6. Il ressort des pièces du dossier que par un courriel du 18 juillet 2018, le chef de service de Mme C... lui a indiqué être interpellé par une incohérence entre son temps de présence au bureau et son temps de travail affiché sur Chronos, lui précisant qu'elle avait badgé la veille à 12 heures 30 et à 12 heures 48 mais avait été vue à la cantine à 13 heures 00 et était revenue dans son bureau à 14 heures 05, et l'a convoquée à un entretien avec la directrice pour un rappel des règles. Ni les termes du courriel, ni les faits qui y sont mentionnés et dont la matérialité n'est au demeurant pas contestée, ni, enfin, la convocation à un entretien n'excèdent l'exercice de son pouvoir hiérarchique par le chef de service de Mme C.... La commission de réforme a d'ailleurs, à l'unanimité, estimé que la réception du courriel en cause ne constituait pas un accident de service. Si la requérante fait également état d'un contexte de travail dégradé, celui-ci, à le supposer même établi, n'est pas de nature à conférer le caractère d'accident à la réception du courriel que son chef de service lui a adressé le 18 juillet 2018. Les faits à l'origine de ce courriel sont en outre dépourvus de lien avec le contexte de travail dégradé allégué par la requérante. Dans ces conditions, le président du conseil départemental de la Seine-Saint-Denis n'a pas fait une inexacte application des dispositions précitées de l'article 57 de la loi du 26 janvier 1984 en refusant de reconnaître l'imputabilité au service de l'accident déclaré par Mme C....

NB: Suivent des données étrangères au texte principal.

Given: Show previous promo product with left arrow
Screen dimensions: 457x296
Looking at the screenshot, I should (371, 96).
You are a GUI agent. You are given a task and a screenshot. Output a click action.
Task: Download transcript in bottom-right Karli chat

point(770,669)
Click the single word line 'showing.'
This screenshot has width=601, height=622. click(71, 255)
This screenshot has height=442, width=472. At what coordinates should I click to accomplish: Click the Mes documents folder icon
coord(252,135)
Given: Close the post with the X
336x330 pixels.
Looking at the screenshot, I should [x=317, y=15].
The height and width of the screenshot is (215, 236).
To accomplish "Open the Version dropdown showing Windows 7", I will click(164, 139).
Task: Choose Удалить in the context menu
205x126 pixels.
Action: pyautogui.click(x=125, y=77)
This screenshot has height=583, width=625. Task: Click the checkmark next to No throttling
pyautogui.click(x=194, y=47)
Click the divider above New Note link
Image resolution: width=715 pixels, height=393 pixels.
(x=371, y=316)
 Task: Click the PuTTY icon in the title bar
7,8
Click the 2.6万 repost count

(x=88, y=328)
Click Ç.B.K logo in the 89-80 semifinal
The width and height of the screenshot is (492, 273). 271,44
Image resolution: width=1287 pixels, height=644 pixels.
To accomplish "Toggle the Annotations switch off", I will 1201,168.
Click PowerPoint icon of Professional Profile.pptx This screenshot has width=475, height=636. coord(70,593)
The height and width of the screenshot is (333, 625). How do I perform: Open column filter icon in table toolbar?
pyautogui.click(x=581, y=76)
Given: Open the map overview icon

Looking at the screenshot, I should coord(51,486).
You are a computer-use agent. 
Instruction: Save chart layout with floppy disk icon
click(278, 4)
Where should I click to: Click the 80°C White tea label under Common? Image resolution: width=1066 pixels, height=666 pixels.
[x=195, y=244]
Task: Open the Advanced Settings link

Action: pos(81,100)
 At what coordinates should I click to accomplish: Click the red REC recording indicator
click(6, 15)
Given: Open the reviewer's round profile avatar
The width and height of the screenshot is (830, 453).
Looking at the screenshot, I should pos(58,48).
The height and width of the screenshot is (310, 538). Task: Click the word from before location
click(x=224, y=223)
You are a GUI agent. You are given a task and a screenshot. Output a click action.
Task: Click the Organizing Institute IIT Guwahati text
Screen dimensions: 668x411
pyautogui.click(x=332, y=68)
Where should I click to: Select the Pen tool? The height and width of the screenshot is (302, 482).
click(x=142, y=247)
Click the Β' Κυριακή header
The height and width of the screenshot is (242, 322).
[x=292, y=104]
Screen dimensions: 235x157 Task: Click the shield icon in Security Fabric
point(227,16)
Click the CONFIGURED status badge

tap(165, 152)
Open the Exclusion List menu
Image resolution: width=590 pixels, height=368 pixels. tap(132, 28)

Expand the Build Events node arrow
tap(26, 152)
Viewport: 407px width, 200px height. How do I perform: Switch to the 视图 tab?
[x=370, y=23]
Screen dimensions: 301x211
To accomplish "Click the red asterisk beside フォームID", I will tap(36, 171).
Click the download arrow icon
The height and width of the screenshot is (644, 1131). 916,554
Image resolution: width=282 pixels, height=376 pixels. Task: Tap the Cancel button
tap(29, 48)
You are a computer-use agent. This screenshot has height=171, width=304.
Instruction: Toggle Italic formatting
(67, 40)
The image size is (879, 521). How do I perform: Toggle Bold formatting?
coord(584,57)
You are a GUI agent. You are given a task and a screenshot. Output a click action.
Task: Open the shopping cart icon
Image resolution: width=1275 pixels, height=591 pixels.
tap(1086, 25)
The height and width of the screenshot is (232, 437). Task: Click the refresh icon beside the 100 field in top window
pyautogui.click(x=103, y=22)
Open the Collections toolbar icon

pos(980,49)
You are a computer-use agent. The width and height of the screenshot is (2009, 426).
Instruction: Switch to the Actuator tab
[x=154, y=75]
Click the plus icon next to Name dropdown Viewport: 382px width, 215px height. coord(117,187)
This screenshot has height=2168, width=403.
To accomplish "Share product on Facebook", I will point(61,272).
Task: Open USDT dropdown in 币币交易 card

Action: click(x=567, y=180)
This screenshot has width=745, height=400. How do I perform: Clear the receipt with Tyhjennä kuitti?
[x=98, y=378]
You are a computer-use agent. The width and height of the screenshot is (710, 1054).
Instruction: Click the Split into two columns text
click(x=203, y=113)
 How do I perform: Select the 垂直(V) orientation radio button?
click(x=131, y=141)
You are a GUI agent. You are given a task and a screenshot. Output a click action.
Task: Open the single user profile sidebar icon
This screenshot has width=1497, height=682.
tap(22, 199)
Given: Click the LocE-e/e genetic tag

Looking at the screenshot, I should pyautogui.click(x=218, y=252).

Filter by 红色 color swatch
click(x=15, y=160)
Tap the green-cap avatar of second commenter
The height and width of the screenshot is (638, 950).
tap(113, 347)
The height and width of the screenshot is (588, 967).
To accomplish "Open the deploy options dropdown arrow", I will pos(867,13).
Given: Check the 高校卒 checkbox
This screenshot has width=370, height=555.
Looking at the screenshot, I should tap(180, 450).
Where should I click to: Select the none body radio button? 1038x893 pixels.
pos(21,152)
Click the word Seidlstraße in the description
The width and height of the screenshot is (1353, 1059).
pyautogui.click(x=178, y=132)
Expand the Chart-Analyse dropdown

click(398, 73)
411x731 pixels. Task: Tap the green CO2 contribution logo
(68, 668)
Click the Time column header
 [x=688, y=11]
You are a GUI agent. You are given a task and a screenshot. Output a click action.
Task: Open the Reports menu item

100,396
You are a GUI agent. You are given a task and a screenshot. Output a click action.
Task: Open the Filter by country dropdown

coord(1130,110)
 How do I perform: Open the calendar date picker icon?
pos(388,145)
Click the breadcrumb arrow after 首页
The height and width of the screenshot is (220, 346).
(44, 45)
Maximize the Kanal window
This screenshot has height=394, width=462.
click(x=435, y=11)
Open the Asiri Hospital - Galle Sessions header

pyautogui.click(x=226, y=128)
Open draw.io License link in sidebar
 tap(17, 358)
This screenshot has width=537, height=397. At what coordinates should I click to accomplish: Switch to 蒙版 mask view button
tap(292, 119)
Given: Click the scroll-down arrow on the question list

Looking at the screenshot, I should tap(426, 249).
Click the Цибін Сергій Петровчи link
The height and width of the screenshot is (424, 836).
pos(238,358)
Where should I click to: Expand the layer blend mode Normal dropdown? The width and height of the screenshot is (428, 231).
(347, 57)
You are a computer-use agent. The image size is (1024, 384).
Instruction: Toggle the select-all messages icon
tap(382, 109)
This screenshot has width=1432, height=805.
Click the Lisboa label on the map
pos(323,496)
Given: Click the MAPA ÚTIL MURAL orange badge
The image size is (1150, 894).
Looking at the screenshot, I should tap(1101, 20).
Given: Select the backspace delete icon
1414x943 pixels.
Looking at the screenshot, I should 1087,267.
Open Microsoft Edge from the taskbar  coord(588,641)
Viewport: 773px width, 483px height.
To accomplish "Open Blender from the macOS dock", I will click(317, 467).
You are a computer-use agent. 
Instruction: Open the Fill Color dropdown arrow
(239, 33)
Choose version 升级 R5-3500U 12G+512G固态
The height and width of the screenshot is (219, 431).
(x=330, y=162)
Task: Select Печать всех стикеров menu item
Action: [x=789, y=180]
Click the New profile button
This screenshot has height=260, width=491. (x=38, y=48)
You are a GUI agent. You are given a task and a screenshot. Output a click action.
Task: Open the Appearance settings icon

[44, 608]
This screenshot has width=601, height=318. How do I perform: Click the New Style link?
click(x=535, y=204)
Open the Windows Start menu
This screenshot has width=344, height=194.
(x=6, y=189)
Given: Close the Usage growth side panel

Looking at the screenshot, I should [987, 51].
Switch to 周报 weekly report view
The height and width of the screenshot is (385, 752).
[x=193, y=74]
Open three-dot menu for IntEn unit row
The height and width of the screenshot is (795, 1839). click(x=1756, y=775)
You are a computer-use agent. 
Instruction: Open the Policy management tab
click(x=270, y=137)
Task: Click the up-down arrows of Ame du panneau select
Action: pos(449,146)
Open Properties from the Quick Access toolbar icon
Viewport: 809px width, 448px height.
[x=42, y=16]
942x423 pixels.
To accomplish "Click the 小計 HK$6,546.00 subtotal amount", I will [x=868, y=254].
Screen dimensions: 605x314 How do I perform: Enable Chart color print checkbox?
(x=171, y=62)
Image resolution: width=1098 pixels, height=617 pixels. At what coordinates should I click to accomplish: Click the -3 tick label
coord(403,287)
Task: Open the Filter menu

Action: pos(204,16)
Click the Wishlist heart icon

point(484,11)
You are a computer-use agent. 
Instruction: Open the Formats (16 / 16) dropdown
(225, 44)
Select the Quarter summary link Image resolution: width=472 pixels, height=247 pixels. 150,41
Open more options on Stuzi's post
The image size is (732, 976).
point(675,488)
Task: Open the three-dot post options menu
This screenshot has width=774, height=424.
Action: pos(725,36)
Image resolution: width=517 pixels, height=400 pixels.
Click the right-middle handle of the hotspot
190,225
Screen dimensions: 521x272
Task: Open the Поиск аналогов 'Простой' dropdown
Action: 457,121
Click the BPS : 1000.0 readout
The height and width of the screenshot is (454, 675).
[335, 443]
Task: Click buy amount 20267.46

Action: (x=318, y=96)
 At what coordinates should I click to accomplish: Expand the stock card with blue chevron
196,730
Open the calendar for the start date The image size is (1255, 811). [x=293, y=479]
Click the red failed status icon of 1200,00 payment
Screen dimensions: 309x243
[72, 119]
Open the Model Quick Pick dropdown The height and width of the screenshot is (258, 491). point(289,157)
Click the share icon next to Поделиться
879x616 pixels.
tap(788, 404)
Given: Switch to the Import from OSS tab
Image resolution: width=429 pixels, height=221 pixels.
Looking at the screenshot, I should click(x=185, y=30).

7. Il résulte de ce qui précède que Mme C... n'est pas fondée à soutenir que c'est à tort que, par le jugement attaqué, le tribunal administratif de Montreuil a rejeté sa demande. Par voie de conséquence, ses conclusions aux fins d'injonction et d'astreinte doivent être également rejetées.
Sur les frais du litige :

8. Les dispositions de l'article L. 761-1 du code de justice administrative font obstacle à ce que soit mise à la charge du département de la Seine-Saint-Denis, qui n'est pas la partie perdante dans la présente instance, la somme que Mme C... demande sur ce fondement. Il y a lieu, dans les circonstances de l'espèce, de mettre à la charge de Mme C... une somme de 1 000 euros au titre des frais exposés par le département de la Seine-Saint-Denis et non compris dans les dépens.



D É C I D E :

Article 1er : La requête de Mme C... est rejetée.
Article 2 : Mme C... versera une somme de 1 000 euros au département de la Seine-Saint-Denis en application de l'article L. 761-1 du code de justice administrative.
Article 3 : Le présent arrêt sera notifié à Mme A... C... et au département de la Seine-Saint-Denis.



Délibéré après l'audience du 17 mars 2023, à laquelle siégeaient :
Mme Briançon, présidente,
Mme d'Argenlieu, première conseillère,
Mme Saint-Macary, première conseillère.
Rendu public par mise à disposition au greffe le 31 mars 2023.




La rapporteure,




M. B...

La présidente,




C. BRIANÇON
La greffière,




O. BADOUX-GRARE


La République mande et ordonne au préfet de la Seine-Saint-Denis en ce qui le concerne ou à tous commissaires de justice à ce requis en ce qui concerne les voies de droit commun contre les parties privées, de pourvoir à l'exécution de la présente décision.